Since it played correct the first time, it must be something you did. Audacity Projects can be configured not to make personal, internal copies of music. If you use a tune in your show, Audacity just points to it at the right time, wherever it is on your computer, and it plays.

If you delete, rename, or damage that external music file, that portion of the show will drop dead.

This almost always happens when somebody “cleans up” or “organizes” their computer. The music files need to be exactly where they were and in perfect order to work.

Also, the Audacity File (aup) is only the Project Manager. It has to point to the _data folder for the actual music and voices. Both of those are required to be in the same place or folder to work.

Koz

So what are you insinuating I do? The only way anything could have been changed was through a virus scan or something, otherwise I did not do anything to change it.

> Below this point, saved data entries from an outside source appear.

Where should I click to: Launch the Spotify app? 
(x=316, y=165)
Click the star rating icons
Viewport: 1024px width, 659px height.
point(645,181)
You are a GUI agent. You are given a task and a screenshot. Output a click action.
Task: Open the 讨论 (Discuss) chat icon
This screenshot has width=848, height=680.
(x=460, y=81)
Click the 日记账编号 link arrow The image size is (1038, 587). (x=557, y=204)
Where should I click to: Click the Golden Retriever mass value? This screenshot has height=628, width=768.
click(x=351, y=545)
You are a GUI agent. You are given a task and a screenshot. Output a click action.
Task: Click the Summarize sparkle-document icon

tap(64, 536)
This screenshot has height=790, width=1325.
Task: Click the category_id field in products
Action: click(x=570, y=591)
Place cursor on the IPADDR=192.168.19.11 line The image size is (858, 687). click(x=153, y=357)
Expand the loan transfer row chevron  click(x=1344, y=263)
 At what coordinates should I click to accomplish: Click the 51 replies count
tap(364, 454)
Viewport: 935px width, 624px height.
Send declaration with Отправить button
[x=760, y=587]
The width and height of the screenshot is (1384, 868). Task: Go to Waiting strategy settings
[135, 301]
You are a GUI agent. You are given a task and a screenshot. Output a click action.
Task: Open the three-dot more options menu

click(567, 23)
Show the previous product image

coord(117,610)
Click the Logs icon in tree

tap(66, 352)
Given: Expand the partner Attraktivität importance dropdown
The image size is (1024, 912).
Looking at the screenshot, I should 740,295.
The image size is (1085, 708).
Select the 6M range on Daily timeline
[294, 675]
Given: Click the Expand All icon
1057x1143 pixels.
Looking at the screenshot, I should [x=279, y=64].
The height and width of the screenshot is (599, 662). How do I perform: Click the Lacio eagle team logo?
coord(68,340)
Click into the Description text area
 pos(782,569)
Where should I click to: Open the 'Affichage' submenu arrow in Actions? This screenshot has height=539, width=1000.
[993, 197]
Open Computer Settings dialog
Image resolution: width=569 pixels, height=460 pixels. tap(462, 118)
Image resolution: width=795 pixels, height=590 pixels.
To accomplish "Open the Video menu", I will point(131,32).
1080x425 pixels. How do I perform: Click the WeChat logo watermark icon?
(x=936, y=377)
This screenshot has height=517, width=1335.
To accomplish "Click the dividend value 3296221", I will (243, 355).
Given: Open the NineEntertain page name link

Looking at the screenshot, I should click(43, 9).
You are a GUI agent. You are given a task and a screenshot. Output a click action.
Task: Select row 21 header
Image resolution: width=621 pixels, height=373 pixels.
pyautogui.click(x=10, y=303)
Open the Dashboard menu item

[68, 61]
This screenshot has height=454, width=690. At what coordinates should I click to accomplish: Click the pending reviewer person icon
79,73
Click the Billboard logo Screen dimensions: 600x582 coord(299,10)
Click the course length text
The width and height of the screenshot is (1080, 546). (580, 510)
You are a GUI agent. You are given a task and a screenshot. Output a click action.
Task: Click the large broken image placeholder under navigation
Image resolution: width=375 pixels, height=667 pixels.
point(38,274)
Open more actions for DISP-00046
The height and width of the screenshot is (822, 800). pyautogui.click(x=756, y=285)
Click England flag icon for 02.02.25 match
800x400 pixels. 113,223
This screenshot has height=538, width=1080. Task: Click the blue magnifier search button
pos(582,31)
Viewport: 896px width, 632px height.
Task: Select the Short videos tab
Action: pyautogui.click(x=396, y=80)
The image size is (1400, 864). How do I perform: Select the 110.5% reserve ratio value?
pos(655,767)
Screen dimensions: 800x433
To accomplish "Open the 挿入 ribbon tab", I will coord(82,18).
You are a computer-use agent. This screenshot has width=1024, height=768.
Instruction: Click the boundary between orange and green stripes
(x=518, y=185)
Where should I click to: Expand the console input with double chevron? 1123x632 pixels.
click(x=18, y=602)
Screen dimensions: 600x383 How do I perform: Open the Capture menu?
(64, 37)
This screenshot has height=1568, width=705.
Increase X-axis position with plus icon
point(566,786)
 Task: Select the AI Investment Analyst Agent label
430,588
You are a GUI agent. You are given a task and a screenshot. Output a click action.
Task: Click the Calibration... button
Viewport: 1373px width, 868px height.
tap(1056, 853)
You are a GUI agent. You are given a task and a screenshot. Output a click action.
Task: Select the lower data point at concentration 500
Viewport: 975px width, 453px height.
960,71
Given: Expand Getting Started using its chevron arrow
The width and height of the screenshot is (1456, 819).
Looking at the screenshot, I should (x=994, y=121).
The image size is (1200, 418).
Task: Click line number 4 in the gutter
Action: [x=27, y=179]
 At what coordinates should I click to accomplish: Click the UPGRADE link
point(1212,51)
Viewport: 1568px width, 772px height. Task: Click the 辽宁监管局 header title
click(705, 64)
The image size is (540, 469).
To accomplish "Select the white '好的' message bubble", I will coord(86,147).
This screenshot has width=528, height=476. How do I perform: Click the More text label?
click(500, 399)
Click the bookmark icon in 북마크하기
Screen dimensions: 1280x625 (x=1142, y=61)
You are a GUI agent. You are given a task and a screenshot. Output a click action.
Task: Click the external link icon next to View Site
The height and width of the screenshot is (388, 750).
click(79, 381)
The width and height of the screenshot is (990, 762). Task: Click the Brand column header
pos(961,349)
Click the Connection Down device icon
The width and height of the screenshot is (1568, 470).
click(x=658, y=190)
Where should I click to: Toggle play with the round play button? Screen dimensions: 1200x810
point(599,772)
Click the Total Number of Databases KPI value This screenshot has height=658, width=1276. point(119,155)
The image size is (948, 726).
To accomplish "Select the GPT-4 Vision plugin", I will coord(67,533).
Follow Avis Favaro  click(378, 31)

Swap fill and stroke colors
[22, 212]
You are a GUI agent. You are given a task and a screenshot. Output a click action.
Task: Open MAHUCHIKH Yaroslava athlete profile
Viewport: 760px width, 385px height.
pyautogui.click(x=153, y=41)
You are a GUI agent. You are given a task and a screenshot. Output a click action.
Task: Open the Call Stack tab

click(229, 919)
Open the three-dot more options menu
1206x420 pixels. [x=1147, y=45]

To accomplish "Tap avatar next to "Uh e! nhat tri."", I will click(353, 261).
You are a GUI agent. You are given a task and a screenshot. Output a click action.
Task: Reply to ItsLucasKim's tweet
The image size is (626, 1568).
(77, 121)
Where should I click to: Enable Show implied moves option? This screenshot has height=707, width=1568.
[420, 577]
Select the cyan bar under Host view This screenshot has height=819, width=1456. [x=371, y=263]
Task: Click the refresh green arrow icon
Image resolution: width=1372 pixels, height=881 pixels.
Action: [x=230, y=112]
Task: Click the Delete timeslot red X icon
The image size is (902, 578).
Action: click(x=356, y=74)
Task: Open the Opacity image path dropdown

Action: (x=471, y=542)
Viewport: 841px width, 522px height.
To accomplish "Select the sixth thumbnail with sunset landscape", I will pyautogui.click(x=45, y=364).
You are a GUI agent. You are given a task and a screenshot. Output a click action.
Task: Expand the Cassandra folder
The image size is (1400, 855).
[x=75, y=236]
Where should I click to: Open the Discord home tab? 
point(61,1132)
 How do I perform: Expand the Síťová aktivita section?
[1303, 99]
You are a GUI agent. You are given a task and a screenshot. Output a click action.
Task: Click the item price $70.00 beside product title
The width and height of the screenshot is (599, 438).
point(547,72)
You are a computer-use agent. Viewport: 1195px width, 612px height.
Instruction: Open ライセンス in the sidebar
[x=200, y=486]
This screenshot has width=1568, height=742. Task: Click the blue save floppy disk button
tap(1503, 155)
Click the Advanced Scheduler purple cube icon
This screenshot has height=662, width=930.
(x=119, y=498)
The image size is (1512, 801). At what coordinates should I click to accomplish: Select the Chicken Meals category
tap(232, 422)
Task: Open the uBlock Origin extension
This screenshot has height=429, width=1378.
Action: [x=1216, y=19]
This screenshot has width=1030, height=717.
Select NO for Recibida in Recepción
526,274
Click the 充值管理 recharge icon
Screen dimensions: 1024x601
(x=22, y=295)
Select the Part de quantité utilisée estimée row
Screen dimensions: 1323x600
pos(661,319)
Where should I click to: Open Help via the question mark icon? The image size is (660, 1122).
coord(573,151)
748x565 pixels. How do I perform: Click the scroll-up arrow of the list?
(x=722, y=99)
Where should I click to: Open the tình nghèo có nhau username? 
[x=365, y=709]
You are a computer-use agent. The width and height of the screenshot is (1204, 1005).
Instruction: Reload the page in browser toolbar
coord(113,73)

So what do you suggest I do?

Files don’t (or shouldn’t) just disappear off a hard drive. If they do then the hard drive is probably broken. Unless you are finding that other files are also disappearing I doubt that is the problem, which leaves us with the question - what happened, what changed? We don’t know the answer to that.

Could you say what the exact error message is - that may give a clue.

I’m not quite sure what changed. I may be confusing opening it with my first computer, but I don’t think so. The message says, “project check of ‘class_data’ folder dejected 2304 missing audio data (.au) block file(s) probably due to a bug, system crash, or accidental deletion. There is no way for Audacity to recover these missing files automatically.”

So you’re trying to open a project called “class.aup” and there is a folder called “class_data”.
If you right click on the “class_data” folder and select “Properties”, how many files and folders does it say are in there and what is the total size?

Exactly. There’s the one class.aup file, a class_data folder and an e00 folder. The e00 folder has 2,310 items

Try selecting the second option: “Treat missing audio as silence (this session only)”, then click “OK”.
The project should then open, but some, or all of the audio may just be silence.
If there is enough of the project working to be worth saving, go to the “File menu” and use “Save As” to save the project with a new name.

The audio that you manage to salvage this way (if any) is probably the best that you will be able to do with this project.
It is most likely that the data was damaged or lost, either when your previous machine broke, or when the data was transferred over to the new machine.

The e00 folder should not have 2,310 files in it. It should contain a number fo “d00” folders, and each of those should contain a maximum of 256 AU files.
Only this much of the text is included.